- _Exercise_: In the listing that follows, how many lines contain "computer"? Give the number only.

- _Extracted information_:

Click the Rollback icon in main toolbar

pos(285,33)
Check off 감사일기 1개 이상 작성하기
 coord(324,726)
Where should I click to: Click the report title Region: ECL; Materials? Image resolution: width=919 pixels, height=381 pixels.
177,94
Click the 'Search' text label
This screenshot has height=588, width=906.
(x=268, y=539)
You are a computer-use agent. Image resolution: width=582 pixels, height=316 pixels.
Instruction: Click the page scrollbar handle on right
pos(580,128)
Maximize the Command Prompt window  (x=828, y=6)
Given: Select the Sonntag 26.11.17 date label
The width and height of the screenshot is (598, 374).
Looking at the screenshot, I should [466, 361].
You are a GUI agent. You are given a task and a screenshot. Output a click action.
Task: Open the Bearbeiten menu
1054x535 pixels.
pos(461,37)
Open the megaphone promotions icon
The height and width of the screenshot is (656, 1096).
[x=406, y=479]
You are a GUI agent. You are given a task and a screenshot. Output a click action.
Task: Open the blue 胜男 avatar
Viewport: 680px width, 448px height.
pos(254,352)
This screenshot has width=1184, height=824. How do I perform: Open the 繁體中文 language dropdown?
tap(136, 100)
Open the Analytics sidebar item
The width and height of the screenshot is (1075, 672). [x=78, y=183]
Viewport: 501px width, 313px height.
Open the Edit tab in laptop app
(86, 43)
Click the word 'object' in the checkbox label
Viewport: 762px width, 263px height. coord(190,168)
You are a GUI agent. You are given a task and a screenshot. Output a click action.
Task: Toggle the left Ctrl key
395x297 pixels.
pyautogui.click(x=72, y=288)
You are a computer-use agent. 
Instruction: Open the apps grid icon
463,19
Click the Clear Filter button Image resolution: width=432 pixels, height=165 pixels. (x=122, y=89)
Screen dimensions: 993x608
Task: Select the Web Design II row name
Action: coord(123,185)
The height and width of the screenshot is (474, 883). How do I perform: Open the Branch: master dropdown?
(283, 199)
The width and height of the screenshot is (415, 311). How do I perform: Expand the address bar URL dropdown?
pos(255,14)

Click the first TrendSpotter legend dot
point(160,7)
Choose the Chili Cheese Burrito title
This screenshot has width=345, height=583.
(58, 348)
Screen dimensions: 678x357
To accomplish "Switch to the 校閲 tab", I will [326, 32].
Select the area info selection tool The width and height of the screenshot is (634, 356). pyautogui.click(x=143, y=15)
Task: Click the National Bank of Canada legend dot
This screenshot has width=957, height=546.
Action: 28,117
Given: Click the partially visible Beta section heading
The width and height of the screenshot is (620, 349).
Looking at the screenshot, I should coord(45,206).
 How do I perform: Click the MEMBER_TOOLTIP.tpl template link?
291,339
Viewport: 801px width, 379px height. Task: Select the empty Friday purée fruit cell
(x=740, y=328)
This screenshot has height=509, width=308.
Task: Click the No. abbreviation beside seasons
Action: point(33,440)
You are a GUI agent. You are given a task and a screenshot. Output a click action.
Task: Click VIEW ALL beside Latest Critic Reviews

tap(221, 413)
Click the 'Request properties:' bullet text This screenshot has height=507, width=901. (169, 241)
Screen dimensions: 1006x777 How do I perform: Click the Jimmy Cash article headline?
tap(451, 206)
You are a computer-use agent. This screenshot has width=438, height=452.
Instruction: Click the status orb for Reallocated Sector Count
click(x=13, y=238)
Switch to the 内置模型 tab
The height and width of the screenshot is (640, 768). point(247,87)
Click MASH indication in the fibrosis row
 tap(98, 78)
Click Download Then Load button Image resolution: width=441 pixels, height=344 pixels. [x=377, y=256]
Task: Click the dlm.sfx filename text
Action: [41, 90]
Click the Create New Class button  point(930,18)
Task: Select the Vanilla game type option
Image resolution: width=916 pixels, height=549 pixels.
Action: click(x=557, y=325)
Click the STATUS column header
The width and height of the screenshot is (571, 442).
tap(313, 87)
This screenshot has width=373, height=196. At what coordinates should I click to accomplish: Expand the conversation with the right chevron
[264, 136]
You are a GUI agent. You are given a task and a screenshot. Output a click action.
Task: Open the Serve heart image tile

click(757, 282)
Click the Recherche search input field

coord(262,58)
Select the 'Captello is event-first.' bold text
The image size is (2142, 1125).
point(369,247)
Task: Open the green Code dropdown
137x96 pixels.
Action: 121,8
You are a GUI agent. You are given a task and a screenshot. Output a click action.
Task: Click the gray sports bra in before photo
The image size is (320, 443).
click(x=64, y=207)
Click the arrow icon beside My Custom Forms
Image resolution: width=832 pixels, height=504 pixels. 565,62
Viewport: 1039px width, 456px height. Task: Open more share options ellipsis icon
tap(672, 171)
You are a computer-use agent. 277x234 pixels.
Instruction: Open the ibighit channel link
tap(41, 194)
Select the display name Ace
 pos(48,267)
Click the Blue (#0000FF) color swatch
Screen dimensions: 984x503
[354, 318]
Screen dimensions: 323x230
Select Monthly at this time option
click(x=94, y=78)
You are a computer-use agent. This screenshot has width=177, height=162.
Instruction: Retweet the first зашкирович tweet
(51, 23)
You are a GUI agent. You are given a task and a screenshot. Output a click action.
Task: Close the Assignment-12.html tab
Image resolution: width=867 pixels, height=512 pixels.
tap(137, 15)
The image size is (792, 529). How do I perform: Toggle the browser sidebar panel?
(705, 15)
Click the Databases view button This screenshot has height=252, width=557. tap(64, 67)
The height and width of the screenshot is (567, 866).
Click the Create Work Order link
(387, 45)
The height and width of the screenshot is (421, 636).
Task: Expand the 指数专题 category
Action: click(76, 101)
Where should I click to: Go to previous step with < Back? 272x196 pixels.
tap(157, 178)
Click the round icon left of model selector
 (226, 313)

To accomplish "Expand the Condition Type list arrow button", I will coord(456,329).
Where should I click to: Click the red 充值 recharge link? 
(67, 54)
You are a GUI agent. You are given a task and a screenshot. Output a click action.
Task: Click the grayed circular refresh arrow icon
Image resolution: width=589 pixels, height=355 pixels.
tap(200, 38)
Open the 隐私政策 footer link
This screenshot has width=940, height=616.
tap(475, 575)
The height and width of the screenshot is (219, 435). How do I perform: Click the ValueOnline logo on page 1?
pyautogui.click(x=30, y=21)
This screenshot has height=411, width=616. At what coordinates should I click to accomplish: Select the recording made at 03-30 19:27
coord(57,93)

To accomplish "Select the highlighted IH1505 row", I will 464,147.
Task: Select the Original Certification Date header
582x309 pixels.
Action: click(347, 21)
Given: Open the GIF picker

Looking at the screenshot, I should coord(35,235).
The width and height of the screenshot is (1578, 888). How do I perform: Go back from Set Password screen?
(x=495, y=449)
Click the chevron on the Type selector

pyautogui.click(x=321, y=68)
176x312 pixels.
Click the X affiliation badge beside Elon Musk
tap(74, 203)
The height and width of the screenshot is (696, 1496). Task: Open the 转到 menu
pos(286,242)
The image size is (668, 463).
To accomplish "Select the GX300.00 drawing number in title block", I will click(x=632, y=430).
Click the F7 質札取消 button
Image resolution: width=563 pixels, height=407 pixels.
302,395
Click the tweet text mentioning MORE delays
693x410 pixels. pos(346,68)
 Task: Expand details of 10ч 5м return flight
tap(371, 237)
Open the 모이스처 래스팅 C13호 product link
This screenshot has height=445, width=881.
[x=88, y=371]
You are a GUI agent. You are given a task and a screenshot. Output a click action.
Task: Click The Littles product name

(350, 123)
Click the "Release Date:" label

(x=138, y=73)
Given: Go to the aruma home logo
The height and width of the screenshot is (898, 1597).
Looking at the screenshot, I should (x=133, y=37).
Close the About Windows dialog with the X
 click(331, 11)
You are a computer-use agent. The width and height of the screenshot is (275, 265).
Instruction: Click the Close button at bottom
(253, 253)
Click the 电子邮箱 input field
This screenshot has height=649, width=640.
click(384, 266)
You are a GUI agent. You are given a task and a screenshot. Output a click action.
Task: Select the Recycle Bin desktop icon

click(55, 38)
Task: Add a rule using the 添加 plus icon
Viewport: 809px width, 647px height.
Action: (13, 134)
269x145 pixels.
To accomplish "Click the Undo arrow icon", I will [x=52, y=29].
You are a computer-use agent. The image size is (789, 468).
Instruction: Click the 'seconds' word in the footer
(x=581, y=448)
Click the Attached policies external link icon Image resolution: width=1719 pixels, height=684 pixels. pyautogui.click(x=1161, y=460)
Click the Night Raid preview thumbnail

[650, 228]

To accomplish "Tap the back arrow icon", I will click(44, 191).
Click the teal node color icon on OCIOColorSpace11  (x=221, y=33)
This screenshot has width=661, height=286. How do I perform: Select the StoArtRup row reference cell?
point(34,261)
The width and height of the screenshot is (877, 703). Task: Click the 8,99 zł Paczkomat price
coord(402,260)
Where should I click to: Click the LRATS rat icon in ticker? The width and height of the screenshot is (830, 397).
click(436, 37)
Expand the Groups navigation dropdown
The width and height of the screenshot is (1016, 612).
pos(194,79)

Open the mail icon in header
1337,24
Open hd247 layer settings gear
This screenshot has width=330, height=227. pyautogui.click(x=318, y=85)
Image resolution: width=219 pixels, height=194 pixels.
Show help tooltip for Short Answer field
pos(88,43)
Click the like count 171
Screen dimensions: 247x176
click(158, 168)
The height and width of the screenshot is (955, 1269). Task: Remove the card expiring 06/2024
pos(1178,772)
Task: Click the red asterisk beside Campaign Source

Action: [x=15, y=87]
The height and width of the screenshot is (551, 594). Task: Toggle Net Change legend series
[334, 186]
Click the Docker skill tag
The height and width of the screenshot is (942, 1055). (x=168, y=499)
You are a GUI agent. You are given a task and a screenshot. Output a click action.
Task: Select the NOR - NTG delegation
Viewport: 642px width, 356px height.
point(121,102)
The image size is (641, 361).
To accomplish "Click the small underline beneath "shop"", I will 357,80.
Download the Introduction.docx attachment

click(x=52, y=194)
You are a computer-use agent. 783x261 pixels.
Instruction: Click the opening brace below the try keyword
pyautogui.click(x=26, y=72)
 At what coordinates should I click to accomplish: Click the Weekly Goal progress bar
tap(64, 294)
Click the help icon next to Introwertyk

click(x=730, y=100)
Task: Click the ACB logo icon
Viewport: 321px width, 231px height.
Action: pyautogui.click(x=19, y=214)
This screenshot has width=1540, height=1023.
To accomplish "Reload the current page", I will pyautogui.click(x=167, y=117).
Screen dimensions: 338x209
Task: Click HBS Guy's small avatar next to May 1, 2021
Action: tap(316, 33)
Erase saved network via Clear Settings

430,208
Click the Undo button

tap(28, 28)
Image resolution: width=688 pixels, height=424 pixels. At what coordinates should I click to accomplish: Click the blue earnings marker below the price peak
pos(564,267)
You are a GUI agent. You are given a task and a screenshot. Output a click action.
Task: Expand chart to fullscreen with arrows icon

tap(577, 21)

- _Response below_: 8